### Exercise description
Line by line, the entries below are to be reproduced unaltered.
━━━━━━━━
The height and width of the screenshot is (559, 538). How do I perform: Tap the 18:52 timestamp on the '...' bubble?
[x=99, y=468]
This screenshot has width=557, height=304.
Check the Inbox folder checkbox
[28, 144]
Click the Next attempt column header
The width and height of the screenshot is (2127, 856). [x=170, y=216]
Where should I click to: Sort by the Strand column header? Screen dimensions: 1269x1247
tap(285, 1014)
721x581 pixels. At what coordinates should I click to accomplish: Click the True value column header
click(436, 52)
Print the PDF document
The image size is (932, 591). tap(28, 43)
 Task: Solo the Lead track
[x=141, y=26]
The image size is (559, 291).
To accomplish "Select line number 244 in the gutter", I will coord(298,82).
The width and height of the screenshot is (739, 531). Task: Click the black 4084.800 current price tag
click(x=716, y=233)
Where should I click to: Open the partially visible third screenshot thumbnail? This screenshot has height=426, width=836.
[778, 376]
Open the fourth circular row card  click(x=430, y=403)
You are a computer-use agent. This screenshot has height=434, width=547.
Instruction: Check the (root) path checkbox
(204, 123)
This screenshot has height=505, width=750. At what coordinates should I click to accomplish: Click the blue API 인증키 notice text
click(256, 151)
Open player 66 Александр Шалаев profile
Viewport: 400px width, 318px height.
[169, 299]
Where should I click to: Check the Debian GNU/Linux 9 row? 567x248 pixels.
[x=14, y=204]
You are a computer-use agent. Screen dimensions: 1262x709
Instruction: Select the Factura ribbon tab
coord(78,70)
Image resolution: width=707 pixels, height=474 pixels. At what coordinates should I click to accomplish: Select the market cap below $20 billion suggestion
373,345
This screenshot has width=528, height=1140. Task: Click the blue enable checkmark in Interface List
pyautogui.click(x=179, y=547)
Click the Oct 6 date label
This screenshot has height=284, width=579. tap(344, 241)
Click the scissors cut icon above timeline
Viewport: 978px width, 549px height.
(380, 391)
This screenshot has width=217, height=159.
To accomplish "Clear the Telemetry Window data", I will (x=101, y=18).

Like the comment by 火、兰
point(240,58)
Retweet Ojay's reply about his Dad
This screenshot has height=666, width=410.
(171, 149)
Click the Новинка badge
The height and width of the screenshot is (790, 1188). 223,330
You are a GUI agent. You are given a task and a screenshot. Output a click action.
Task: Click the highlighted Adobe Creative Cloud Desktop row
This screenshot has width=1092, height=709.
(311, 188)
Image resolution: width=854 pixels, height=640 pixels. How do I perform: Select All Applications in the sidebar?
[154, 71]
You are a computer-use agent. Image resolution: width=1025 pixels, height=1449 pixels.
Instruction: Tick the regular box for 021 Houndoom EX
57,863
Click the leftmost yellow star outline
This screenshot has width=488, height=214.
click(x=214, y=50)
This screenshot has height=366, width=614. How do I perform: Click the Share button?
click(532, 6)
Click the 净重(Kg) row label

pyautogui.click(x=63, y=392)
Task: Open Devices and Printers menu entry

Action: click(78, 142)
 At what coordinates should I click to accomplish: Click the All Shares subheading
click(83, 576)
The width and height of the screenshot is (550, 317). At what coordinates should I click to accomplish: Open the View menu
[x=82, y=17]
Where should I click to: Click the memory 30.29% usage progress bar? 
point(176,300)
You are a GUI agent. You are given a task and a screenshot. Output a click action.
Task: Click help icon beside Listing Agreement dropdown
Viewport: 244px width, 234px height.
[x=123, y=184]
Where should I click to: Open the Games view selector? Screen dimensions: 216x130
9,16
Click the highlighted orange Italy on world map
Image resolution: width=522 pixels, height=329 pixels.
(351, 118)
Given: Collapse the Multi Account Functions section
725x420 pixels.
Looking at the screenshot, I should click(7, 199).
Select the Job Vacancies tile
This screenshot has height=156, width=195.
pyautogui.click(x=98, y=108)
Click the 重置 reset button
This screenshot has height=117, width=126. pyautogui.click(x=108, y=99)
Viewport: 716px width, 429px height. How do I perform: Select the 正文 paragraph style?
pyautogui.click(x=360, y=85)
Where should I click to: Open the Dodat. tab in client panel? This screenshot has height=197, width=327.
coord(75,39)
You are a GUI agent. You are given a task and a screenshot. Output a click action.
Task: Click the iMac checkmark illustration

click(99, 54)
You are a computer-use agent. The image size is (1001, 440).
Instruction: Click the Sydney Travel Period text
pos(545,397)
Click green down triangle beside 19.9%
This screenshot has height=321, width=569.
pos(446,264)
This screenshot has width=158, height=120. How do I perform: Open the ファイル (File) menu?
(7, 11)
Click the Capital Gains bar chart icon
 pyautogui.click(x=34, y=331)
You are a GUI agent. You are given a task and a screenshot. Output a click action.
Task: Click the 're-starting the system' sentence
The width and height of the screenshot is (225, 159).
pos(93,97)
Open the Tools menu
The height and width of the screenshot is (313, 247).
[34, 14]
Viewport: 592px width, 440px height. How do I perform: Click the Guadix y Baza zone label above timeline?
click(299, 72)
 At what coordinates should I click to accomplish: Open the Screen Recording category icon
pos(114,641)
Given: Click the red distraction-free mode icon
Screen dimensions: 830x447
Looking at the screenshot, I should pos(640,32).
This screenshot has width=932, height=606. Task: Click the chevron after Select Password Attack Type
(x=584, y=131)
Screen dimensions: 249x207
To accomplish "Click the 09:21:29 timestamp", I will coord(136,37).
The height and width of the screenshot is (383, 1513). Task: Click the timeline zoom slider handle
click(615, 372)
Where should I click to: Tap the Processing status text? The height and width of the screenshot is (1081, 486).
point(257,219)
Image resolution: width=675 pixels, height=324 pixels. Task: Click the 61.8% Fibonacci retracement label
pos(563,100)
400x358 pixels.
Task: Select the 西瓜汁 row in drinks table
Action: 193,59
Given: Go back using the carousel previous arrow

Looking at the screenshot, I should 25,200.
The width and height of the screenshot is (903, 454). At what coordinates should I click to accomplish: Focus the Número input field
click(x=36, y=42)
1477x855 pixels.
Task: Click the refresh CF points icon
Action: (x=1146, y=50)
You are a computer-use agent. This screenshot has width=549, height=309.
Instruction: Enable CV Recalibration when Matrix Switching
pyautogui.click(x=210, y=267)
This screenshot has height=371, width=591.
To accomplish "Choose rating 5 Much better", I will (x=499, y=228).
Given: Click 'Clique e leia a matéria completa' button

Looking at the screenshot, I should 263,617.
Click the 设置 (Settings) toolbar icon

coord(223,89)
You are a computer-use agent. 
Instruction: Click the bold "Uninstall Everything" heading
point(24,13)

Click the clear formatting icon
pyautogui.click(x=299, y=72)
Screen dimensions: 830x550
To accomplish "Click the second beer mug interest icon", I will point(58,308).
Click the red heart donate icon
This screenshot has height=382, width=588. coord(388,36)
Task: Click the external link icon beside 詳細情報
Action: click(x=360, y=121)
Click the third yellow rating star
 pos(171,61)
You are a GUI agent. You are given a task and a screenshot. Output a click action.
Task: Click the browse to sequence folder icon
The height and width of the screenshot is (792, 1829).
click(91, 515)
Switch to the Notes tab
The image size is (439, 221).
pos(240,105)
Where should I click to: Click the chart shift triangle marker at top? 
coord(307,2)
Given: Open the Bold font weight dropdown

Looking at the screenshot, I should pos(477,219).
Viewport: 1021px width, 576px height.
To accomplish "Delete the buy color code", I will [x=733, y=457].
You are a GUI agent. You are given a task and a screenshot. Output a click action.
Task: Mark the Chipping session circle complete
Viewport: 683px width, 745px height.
━━━━━━━━
### Task answer
The height and width of the screenshot is (559, 538). How do I perform: Tap the 18:52 timestamp on the '...' bubble?
[x=99, y=468]
This screenshot has width=557, height=304.
Check the Inbox folder checkbox
[28, 144]
Click the Next attempt column header
The width and height of the screenshot is (2127, 856). [x=170, y=216]
Where should I click to: Sort by the Strand column header? Screen dimensions: 1269x1247
tap(285, 1014)
721x581 pixels. At what coordinates should I click to accomplish: Click the True value column header
click(436, 52)
Print the PDF document
The image size is (932, 591). tap(28, 43)
 Task: Solo the Lead track
[x=141, y=26]
The image size is (559, 291).
To accomplish "Select line number 244 in the gutter", I will coord(298,82).
The width and height of the screenshot is (739, 531). Task: Click the black 4084.800 current price tag
click(x=716, y=233)
Where should I click to: Open the partially visible third screenshot thumbnail? This screenshot has height=426, width=836.
[778, 376]
Open the fourth circular row card  click(x=430, y=403)
You are a computer-use agent. This screenshot has height=434, width=547.
Instruction: Check the (root) path checkbox
(204, 123)
This screenshot has height=505, width=750. At what coordinates should I click to accomplish: Click the blue API 인증키 notice text
click(256, 151)
Open player 66 Александр Шалаев profile
Viewport: 400px width, 318px height.
[169, 299]
Where should I click to: Check the Debian GNU/Linux 9 row? 567x248 pixels.
[x=14, y=204]
You are a computer-use agent. Screen dimensions: 1262x709
Instruction: Select the Factura ribbon tab
coord(78,70)
Image resolution: width=707 pixels, height=474 pixels. At what coordinates should I click to accomplish: Select the market cap below $20 billion suggestion
373,345
This screenshot has width=528, height=1140. Task: Click the blue enable checkmark in Interface List
pyautogui.click(x=179, y=547)
Click the Oct 6 date label
This screenshot has height=284, width=579. tap(344, 241)
Click the scissors cut icon above timeline
Viewport: 978px width, 549px height.
(380, 391)
This screenshot has width=217, height=159.
To accomplish "Clear the Telemetry Window data", I will (x=101, y=18).

Like the comment by 火、兰
point(240,58)
Retweet Ojay's reply about his Dad
This screenshot has height=666, width=410.
(171, 149)
Click the Новинка badge
The height and width of the screenshot is (790, 1188). 223,330
You are a GUI agent. You are given a task and a screenshot. Output a click action.
Task: Click the highlighted Adobe Creative Cloud Desktop row
This screenshot has width=1092, height=709.
(311, 188)
Image resolution: width=854 pixels, height=640 pixels. How do I perform: Select All Applications in the sidebar?
[154, 71]
You are a computer-use agent. Image resolution: width=1025 pixels, height=1449 pixels.
Instruction: Tick the regular box for 021 Houndoom EX
57,863
Click the leftmost yellow star outline
This screenshot has width=488, height=214.
click(x=214, y=50)
This screenshot has height=366, width=614. How do I perform: Click the Share button?
click(532, 6)
Click the 净重(Kg) row label

pyautogui.click(x=63, y=392)
Task: Open Devices and Printers menu entry

Action: click(78, 142)
 At what coordinates should I click to accomplish: Click the All Shares subheading
click(83, 576)
The width and height of the screenshot is (550, 317). At what coordinates should I click to accomplish: Open the View menu
[x=82, y=17]
Where should I click to: Click the memory 30.29% usage progress bar? 
point(176,300)
You are a GUI agent. You are given a task and a screenshot. Output a click action.
Task: Click help icon beside Listing Agreement dropdown
Viewport: 244px width, 234px height.
[x=123, y=184]
Where should I click to: Open the Games view selector? Screen dimensions: 216x130
9,16
Click the highlighted orange Italy on world map
Image resolution: width=522 pixels, height=329 pixels.
(351, 118)
Given: Collapse the Multi Account Functions section
725x420 pixels.
Looking at the screenshot, I should click(7, 199).
Select the Job Vacancies tile
This screenshot has height=156, width=195.
pyautogui.click(x=98, y=108)
Click the 重置 reset button
This screenshot has height=117, width=126. pyautogui.click(x=108, y=99)
Viewport: 716px width, 429px height. How do I perform: Select the 正文 paragraph style?
pyautogui.click(x=360, y=85)
Where should I click to: Open the Dodat. tab in client panel? This screenshot has height=197, width=327.
coord(75,39)
You are a GUI agent. You are given a task and a screenshot. Output a click action.
Task: Click the iMac checkmark illustration

click(99, 54)
You are a computer-use agent. The image size is (1001, 440).
Instruction: Click the Sydney Travel Period text
pos(545,397)
Click green down triangle beside 19.9%
This screenshot has height=321, width=569.
pos(446,264)
This screenshot has width=158, height=120. How do I perform: Open the ファイル (File) menu?
(7, 11)
Click the Capital Gains bar chart icon
 pyautogui.click(x=34, y=331)
You are a GUI agent. You are given a task and a screenshot. Output a click action.
Task: Click the 're-starting the system' sentence
The width and height of the screenshot is (225, 159).
pos(93,97)
Open the Tools menu
The height and width of the screenshot is (313, 247).
[34, 14]
Viewport: 592px width, 440px height. How do I perform: Click the Guadix y Baza zone label above timeline?
click(299, 72)
 At what coordinates should I click to accomplish: Open the Screen Recording category icon
pos(114,641)
Given: Click the red distraction-free mode icon
Screen dimensions: 830x447
Looking at the screenshot, I should pos(640,32).
This screenshot has width=932, height=606. Task: Click the chevron after Select Password Attack Type
(x=584, y=131)
Screen dimensions: 249x207
To accomplish "Click the 09:21:29 timestamp", I will coord(136,37).
The height and width of the screenshot is (383, 1513). Task: Click the timeline zoom slider handle
click(615, 372)
Where should I click to: Tap the Processing status text? The height and width of the screenshot is (1081, 486).
point(257,219)
Image resolution: width=675 pixels, height=324 pixels. Task: Click the 61.8% Fibonacci retracement label
pos(563,100)
400x358 pixels.
Task: Select the 西瓜汁 row in drinks table
Action: 193,59
Given: Go back using the carousel previous arrow

Looking at the screenshot, I should 25,200.
The width and height of the screenshot is (903, 454). At what coordinates should I click to accomplish: Focus the Número input field
click(x=36, y=42)
1477x855 pixels.
Task: Click the refresh CF points icon
Action: (x=1146, y=50)
You are a computer-use agent. This screenshot has width=549, height=309.
Instruction: Enable CV Recalibration when Matrix Switching
pyautogui.click(x=210, y=267)
This screenshot has height=371, width=591.
To accomplish "Choose rating 5 Much better", I will (x=499, y=228).
Given: Click 'Clique e leia a matéria completa' button

Looking at the screenshot, I should 263,617.
Click the 设置 (Settings) toolbar icon

coord(223,89)
You are a computer-use agent. 
Instruction: Click the bold "Uninstall Everything" heading
point(24,13)

Click the clear formatting icon
pyautogui.click(x=299, y=72)
Screen dimensions: 830x550
To accomplish "Click the second beer mug interest icon", I will point(58,308).
Click the red heart donate icon
This screenshot has height=382, width=588. coord(388,36)
Task: Click the external link icon beside 詳細情報
Action: click(x=360, y=121)
Click the third yellow rating star
 pos(171,61)
You are a GUI agent. You are given a task and a screenshot. Output a click action.
Task: Click the browse to sequence folder icon
The height and width of the screenshot is (792, 1829).
click(91, 515)
Switch to the Notes tab
The image size is (439, 221).
pos(240,105)
Where should I click to: Click the chart shift triangle marker at top? 
coord(307,2)
Given: Open the Bold font weight dropdown

Looking at the screenshot, I should pos(477,219).
Viewport: 1021px width, 576px height.
To accomplish "Delete the buy color code", I will [x=733, y=457].
You are a GUI agent. You are given a task and a screenshot. Output a click action.
Task: Mark the Chipping session circle complete
Viewport: 683px width, 745px height.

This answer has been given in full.